RUNNING AND JUMPING – Il suo mito, neanche a dirlo, era Jesse Owens: “Quel ragazzino tutt’ossa andrà lontano” disse l’eroe di Berlino 1936 quando vide, in occasione di una rassegna giovanile nel 1973, il bimbo di Birmingham. Ma torniamo a Los Angeles, più precisamente sulla pista di atletica dello stadio Coliseum. Il suo idolo a Berlino vinse 4 medaglie d’oro, il vanitoso Carl Lewis promise di emularlo. Come volevasi dimostrare, fu di parola : sabato 4 agosto vinse i 100 metri piani, mercoledì 8 agosto conquistò l’oro nei 200 metri piani e sabato 11 agosto partecipò alla staffetta veloce, dominata dalla compagine statunitense. Mancava una sola medaglia all’appello, forse la più significativa: quella del salto in lungo, il suo primo amore. Il salto che gli valse la quarta medaglia d’oro è datato 6 agosto 1984, ma la rincorsa verso quegli 8 metri e 50 di storia Carl la cominciò molto prima. Cominciò nella colored section di un autobus di linea a Montgomery il 1 dicembre 1955, 6 anni prima che nascesse. Quel giorno la signora Rosa Parks, sarta di 42 anni, si rifiutò di lasciare il suo posto ad un uomo bianco. “Dissero che ero stanca, ma non era vero. Non ero stanca, non fisicamente almeno. Ero solo stanca di arrendermi”. Fu arrestata, ma da quel giorno i neri d’America presero la rincorsa, guidati dal reverendo Martin Luther King.
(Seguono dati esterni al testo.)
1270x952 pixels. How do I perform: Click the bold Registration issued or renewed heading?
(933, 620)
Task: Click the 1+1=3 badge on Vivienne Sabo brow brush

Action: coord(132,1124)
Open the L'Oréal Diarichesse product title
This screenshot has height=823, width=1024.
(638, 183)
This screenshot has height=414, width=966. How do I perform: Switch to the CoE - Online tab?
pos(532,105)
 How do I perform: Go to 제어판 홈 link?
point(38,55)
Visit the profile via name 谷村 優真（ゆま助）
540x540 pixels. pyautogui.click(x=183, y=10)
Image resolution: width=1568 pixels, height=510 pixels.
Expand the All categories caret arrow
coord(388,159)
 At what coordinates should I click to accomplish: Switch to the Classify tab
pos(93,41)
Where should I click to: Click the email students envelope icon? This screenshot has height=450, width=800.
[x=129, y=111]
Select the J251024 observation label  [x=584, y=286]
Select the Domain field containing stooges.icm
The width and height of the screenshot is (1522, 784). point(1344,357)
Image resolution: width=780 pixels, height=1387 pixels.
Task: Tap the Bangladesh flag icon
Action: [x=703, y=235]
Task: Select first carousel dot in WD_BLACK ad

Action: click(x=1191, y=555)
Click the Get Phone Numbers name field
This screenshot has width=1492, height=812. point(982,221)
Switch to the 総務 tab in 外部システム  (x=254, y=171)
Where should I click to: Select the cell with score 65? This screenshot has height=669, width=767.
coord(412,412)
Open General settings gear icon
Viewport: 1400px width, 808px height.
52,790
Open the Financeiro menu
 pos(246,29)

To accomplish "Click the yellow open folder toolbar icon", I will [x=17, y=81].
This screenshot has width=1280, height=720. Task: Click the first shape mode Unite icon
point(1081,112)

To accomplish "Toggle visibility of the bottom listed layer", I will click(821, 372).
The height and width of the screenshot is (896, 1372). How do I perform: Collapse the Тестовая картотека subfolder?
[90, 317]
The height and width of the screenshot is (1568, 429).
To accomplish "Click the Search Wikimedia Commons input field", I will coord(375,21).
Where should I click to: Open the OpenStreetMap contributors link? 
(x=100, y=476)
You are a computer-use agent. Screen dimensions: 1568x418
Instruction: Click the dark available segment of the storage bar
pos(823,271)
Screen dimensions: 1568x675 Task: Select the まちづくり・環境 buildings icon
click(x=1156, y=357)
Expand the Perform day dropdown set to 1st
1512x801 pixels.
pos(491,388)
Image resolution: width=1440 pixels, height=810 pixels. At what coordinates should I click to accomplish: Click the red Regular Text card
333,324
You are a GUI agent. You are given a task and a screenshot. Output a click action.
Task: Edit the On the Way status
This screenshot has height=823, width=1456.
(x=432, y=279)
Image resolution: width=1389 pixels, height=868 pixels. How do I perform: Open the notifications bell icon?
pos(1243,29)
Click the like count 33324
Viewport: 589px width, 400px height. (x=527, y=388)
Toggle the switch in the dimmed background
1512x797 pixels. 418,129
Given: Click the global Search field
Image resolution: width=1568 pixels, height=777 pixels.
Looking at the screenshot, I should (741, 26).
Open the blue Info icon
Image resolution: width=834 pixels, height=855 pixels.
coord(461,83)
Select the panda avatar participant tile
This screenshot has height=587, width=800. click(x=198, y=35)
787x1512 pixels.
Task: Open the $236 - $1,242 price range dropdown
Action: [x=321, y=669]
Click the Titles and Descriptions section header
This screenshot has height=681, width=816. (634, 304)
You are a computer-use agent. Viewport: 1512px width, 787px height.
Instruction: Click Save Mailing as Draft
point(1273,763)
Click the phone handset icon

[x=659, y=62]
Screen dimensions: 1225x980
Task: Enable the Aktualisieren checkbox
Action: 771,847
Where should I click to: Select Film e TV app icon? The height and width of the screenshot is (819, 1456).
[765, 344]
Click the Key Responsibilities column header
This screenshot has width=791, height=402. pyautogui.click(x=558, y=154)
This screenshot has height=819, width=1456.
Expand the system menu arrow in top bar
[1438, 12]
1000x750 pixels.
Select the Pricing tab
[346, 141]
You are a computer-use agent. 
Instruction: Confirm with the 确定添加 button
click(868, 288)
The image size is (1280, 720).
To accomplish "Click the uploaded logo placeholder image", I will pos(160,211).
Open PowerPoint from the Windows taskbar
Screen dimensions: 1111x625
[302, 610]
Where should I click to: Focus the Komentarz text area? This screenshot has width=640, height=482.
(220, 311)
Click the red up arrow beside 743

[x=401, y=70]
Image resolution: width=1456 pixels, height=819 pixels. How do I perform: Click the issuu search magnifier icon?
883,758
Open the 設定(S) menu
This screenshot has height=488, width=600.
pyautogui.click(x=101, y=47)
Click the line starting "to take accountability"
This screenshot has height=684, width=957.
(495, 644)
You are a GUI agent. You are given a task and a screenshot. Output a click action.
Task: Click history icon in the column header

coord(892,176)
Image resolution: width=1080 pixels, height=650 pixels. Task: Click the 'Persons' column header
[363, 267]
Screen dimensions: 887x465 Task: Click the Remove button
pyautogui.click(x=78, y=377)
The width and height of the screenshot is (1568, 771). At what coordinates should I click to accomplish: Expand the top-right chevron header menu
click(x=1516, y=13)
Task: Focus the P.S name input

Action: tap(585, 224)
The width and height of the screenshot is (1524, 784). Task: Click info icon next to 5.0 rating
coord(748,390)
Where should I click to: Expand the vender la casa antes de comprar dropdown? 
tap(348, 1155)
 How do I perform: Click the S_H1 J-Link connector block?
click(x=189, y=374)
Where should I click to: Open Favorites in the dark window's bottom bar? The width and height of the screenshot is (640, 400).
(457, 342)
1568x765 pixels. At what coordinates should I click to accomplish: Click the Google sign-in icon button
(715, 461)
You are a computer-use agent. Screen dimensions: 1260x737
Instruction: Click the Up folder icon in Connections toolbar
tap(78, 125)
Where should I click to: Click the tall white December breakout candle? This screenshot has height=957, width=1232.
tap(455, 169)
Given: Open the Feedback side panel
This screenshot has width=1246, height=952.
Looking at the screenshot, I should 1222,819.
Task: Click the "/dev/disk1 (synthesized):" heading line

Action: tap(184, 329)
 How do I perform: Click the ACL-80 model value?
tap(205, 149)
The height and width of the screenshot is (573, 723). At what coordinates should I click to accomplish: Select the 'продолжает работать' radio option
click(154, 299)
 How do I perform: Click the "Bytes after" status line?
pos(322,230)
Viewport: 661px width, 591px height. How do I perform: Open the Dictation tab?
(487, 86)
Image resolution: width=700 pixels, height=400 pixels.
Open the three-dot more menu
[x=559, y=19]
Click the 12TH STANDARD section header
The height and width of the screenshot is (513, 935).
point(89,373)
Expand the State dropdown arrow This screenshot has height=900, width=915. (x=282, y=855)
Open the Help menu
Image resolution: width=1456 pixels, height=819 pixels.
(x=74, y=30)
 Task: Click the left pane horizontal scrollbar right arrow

I HAVE A DREAM – “Io ho un sogno, che un giorno i figli di coloro che un tempo furono schiavi e i figli di coloro che possedettero schiavi sapranno sedere insieme al tavolo della fratellanza”. Le Olimpiadi boicottate di Mosca e Los Angeles non appresero la lezione del reverendo, quando la risposta non soffia nel vento, è perché Eolo ha affidato il messaggio ad altri. A Los Angeles il messaggio lo affidò al suo “ figlio” prediletto: “gli assenti hanno sempre torto”.